§ **Excerpt provided**
════════════════

Psalm 68:19 ” Praise be to the Lord, to God our Savior, who daily bears our burdens.”

 My boys pay close attention to how I am feeling throughout the day. They are like little, now big, thermometers that take readings of my well-being. I believe young children do this naturally since they are completely dependent on a parent for their own emotional and physical well-being. Taking a reading of us, their parents, can determine how their day will go. Have you heard the saying, “A mother sets the mood for the family.” ? A child who has been through any trauma (divorce/death/absence of a parent) seems to have a heightened sensitivity in response to their environment.

 I worked hard to put my own emotional trauma of divorce aside and walk with them through theirs. (The Lord walks with me through mine) But chronic pain/arthritis, and debilitating migraines, they notice. I have kept every “feel better” card or picture that they have made me and I cherish them. ❤

 My boys, Evan and Madi,  have learned compassion. One day, when Madi was four years old, I was flat out on the couch while some mean, invisible person hammered on my head. Ok, it was a migraine, yet that is how it felt. The boys played quietly on the floor. I just closed my eyes to block out the light and then felt the sweetest little kiss on my forehead. I smiled and opened my eyes to see Madi. He said, “Just like you do to me!”, with an adorable grin all over his face. It was such a blessing to me!

Philippians 4:13 ” I can do everything through Him who gives me strength”

Romans 8:28 “And we know that in all things God works for the good of those who love Him, who have been called according to His purpose.”

 It is a fact, Christians suffer. Whether it be a consequence of sin or from God’s Hand to bring repentance, or to bring Him glory and live as Christ’s hands and feet. We live in a fallen world. When I was a little girl, in the 70’s, my church showed the Joni movie. To say that Joni Eareckson Tada’s faith and dedication to God, in-spite of of her quadriplegia, inspired me is an understatement. Her excellent and Godly example has prepared me, encouraged me and taught me how to face the disabling pain that I now live with. But many years ago, as a young christian, I thought suffering would never happen to me. Or rather, I just had really hoped that it would not because I did not want it and I thought I could not handle it. How scared I was then of “something” happening. Well, many “things” have happened since then and I have felt his tender mercy and love, His very real presence through every trial.

Do not misunderstand, I have fallen before Him on my knees time and time again overwhelmed because

  • I can’t write or edit photos due to the pain in my fingers and hands
  • light house work or throwing a ball or playing with my boys brings sharp lasting  pain in my elbows
  • when I can’t go for a walk today because my legs are still in pain from whatever I did yesterday
  • when climbing the stairs takes so much effort and time
  • when I need to lay down, missing time with family, due to a migraine caused by the osteoarthritis (and degenerative discs) in my back and neck
  • whatever I use, I loose

 I collapse and cry and I want to say  ” No…How much more? I can’t do this.                         I just want to be able, again.”

════════════════

§ **Stated goal A**
In the post on faith and chronic pain, how old was Madi when he kissed the writer's forehead during a migraine?

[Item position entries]
════════════════

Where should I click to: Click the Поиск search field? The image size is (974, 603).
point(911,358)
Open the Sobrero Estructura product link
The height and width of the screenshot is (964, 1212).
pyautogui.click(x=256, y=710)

════════════════

§ **Stated goal B**
Please arrange every line of the item position entries as a Markdown table with the columns Row and Line, leaving out blank lines.

§ **Expected answer A**
Four years old.

§ **Expected answer B**
| Row | Line |
|---|---|
| 1 | Where should I click to: Click the Поиск search field? The image size is (974, 603). |
| 2 | point(911,358) |
| 3 | Open the Sobrero Estructura product link |
| 4 | The height and width of the screenshot is (964, 1212). |
| 5 | pyautogui.click(x=256, y=710) |